> _YOUR GOAL_:
Treat the line containing "Click the shaft height 8 for EUR23" as the first line and the final line of the material below as the last; reproduce that range exactly.

> _DATA FOR THIS EXERCISE_:
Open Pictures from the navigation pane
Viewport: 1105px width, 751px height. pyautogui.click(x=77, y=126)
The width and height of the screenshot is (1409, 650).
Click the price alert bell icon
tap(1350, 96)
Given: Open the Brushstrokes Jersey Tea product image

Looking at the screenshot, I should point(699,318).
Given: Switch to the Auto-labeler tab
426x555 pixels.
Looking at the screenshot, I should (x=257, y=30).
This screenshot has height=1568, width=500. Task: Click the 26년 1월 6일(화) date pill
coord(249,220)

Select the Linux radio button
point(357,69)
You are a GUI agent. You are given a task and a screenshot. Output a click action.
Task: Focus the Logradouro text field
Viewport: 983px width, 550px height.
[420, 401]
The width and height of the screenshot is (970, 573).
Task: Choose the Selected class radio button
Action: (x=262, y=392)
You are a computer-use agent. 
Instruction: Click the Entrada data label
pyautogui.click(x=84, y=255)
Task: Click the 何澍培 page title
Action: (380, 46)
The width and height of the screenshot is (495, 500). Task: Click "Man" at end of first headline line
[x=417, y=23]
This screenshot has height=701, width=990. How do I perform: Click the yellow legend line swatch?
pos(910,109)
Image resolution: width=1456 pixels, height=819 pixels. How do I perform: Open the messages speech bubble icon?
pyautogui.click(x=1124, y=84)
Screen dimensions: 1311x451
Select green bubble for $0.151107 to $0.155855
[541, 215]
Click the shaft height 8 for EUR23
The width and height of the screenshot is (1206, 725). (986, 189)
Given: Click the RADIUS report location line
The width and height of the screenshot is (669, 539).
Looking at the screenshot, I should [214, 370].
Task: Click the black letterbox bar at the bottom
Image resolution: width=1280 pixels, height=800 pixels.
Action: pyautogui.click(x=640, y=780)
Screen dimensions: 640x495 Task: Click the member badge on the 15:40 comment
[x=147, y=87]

> _ANSWER BELOW_:
Click the shaft height 8 for EUR23
The width and height of the screenshot is (1206, 725). (986, 189)
Given: Click the RADIUS report location line
The width and height of the screenshot is (669, 539).
Looking at the screenshot, I should [214, 370].
Task: Click the black letterbox bar at the bottom
Image resolution: width=1280 pixels, height=800 pixels.
Action: pyautogui.click(x=640, y=780)
Screen dimensions: 640x495 Task: Click the member badge on the 15:40 comment
[x=147, y=87]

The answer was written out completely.